Dediğinde gözlerimi gözlerine diktim.

"Hayır Felix. Tüm bu olanlara kayıtsız  kalıp arabada beklemeyeceğim."
Dediğim de gözlerini devirdi. Gözlerini Mark'ın üzerine dikerek kaşlarıyla beni işaret etti. Mark boğazını temizleyerek tebessüm etti. Yanıma doğru yaklaşarak kulağıma fısıldamaya başladı

"En azından arkamızda kal Sasha. Bizi zor duruma sokma lütfen" dediğinde başımı onaylarcasına hareket ettirdim.

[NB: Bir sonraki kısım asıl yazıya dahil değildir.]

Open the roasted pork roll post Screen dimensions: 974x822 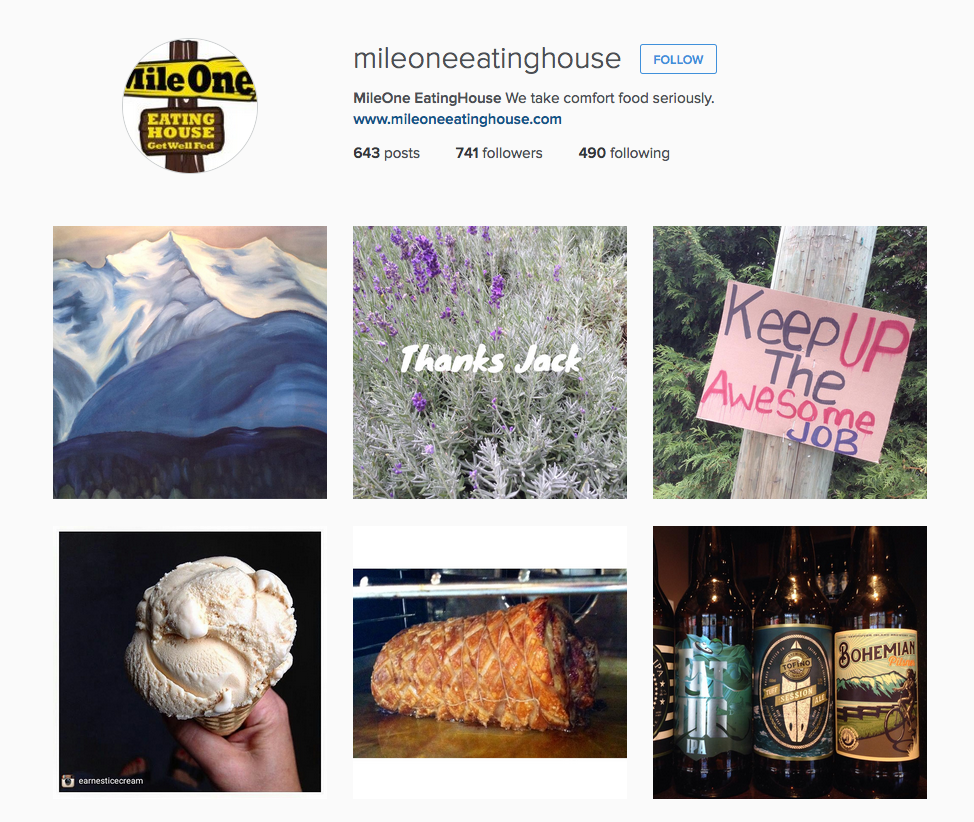point(489,662)
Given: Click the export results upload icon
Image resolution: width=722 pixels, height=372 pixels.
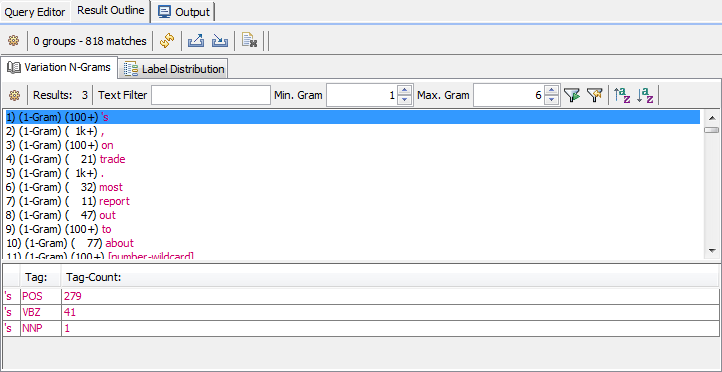Looking at the screenshot, I should point(196,41).
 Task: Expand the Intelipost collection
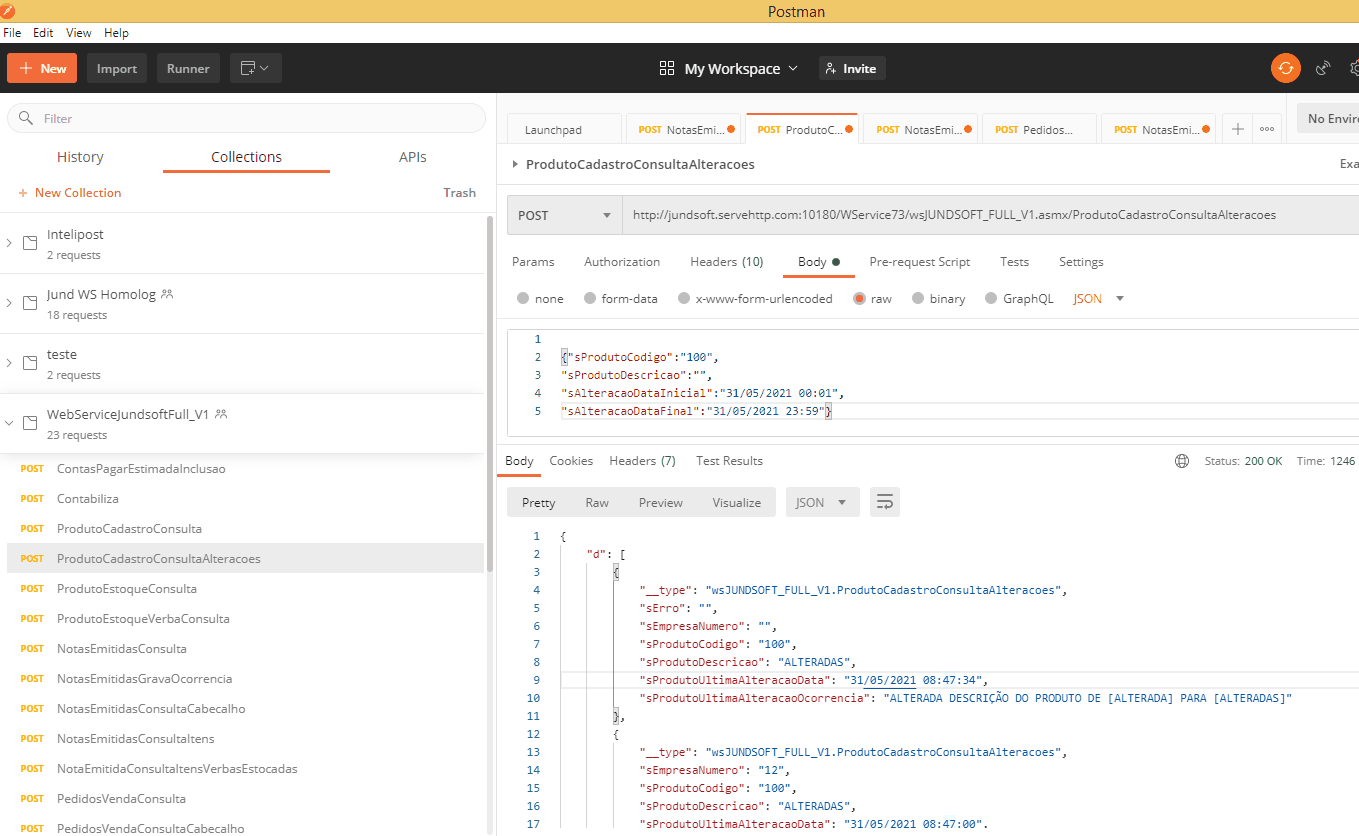[10, 243]
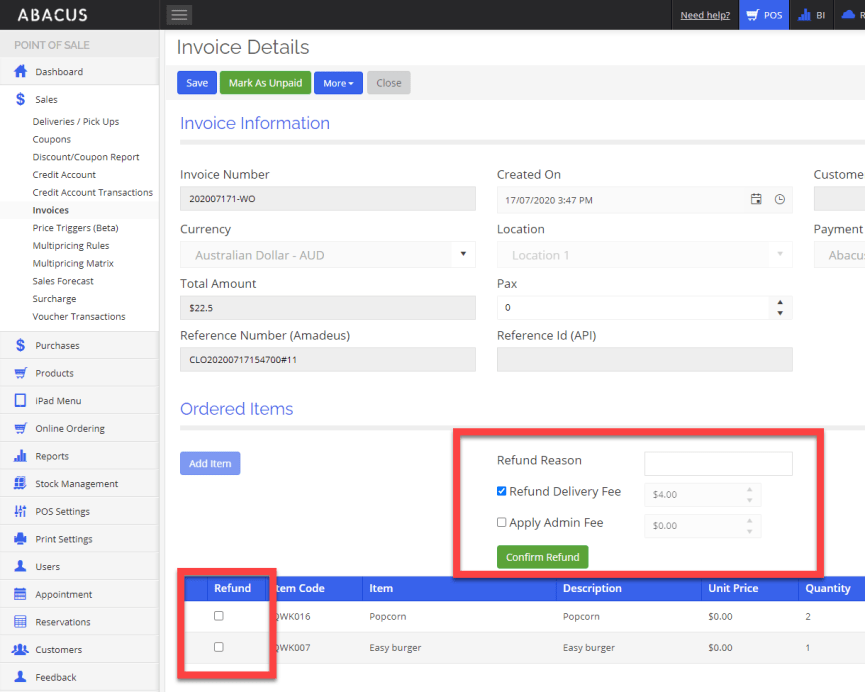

"Şu inadın bir tek bana değil mi?"

Felix kendi kendine söylendiğinde onun dediklerine aldırış etmeden mezarlıkta adımlamaya başladım. Adımlarım annemin mezarına yaklaşınca anlamsızca kaşlarımı çattım. Felix, Brian ve Mark'ın da kafasında aynı soru işareti olduğuna adım kadar emindim. Gözlerim sırasıyla üstlerine diktiğimde anlam veremeyerek birbirlerine bakıyorlardı. Daha sonrasında hepsinin gözleri gözlerimi buldu.

"Sasha, orada Richard'ı gördüğüne emin misin?"

Dedi Brian kaşlarını çatarak.
Evet dercesine kafamı salladım. Onu görmüştüm, annemin mezarı'nın olduğu yer de dikiliyordu. Ya şimdi, neredeydi? Mezarlığın başında veya etrafında hiçkimse yoktu.

"E öyleyse nerede?" Dedi Brian anlamsızca.

"Bilmiyorum, ama onu gördüm Brian. Oydu eminim" dediğimde Felix elini boynuna götürerek okşadı.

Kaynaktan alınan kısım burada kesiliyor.